External benchmarks compare performance measures with other organizations or against data published in the literature. The advantage to using external benchmarks is that it can provide an opportunity to learn from other experts from across the industry. But, there are a number of disadvantages to keep in mind:

  • Unrealistic expectations – It could result in unrealistic goal setting and disappointment if the goal is not met.
  • Infrequent reporting – Some external benchmarks (such as NHSN) are not reported frequently enough for feedback to the improvement team.
  • Lack of data transparency – There is intentional variation across the country in care practices as populations differ. Organizations are also at varying degrees of improvement practices. Be cautious in looking at a number without understanding what the number actually entails and how that number came to be. Remember that numbers are often a representation of unique individuals or populations that have been influenced as a result of multiple processes.

Ultimately, teams need to weigh the advantages and disadvantages and determine what measurement is best for them in setting their goal.

Questions and Answers for Effective Outcome and Process Goals

Setting clearly defined, strategically aligned goals is a critical part of a successful clinical data analytics strategy and a necessity for outcomes improvement. While it can be difficult for health systems to do effectively, clear goals are an important part of change management.

Below are some questions to ask when setting goals that will help tell a complete story and increase buy-in:

  1. Are observed differences due to differences in the type of patient cared for in different hospitals (i.e. age, gender, comorbidity)?
  2. Are there differences in the way the data is collected?
  3. Are there “due to chance” differences?
  4. Are there outlier impacts?
  5. Do differences reflect real, although unobservable, differences in quality of care?

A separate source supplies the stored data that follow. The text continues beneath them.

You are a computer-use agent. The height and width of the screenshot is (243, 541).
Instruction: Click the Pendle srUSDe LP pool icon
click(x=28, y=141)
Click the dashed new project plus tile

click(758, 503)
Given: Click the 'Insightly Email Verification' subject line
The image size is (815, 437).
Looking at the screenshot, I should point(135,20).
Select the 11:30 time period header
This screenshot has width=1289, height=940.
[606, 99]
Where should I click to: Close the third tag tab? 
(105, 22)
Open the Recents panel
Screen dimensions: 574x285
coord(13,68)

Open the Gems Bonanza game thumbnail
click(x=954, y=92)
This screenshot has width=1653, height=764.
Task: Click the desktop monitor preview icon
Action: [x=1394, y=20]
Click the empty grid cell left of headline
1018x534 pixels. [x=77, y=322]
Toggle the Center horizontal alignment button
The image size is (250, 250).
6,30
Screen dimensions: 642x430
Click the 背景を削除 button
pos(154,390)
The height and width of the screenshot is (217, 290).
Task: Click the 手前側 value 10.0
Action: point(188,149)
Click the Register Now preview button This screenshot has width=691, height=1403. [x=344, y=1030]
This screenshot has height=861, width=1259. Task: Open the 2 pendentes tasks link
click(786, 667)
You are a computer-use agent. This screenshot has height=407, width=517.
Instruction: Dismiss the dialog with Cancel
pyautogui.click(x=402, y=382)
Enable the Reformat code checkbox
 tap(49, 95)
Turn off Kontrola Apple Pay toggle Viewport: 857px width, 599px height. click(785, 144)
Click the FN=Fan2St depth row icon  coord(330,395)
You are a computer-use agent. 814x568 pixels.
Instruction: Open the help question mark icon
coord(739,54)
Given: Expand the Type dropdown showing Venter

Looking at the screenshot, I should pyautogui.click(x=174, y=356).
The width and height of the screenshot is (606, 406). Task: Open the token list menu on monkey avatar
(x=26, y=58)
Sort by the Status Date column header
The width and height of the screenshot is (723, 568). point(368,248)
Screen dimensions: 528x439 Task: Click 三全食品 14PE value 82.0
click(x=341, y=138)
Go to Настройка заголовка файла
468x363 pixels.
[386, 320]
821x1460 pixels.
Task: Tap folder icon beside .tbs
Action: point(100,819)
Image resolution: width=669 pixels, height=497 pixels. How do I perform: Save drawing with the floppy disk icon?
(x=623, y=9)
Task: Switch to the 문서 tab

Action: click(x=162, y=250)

Help Clinicians Trust the Data and in the Vision for Outcomes Improvement in order to Foster Clinical Buy-in

Clinicians are often concerned with the measurement of quality healthcare.  Concerns arise with flawed methodologies and inaccurate data that in turn are used for managerial and cost-cutting purposes on daily routines.  Concerns are compounded when publicly reported outcomes are involved.  Having clinicians involved in the early stages of the improvement work is a crucial first step and involving them in creating definitions based upon accurate and valid clinical criteria is paramount.  Remember that change happens at the speed of trust.

A good example of the importance is when a hospital system sets a goal around moving from a femoral to a radial first approach in cardiac catheterization. While the femoral artery is a larger target that allows for easy access, the radial artery approach reduces bleeding and has a lower risk of complications. Some cardiologists initially resisted this change because they argued that their patient population was sicker than other populations and as a result, speed was the more important factor. The improvement team had to break down the regions to show that patient populations had a similar breakdown of comorbidity. They also had to show that the data was being collected and documented in a consistent way.

Although this won’t necessarily guide the goal-setting, preparation around these questions helps clinicians understand why a change needs to occur and that they won’t be disproportionately penalized.

An effective improvement team should begin with identifying a problem statement and cultivate a story around the necessity for change leveraging both clinical experience in conjunction with analytics. With the “Why” identified, improvement groups can then set SMART outcome and process goals. Now the Improvement journey is focused, with a clear line of sight on key process and outcome indicators, the team has the navigation to drive toward their goals.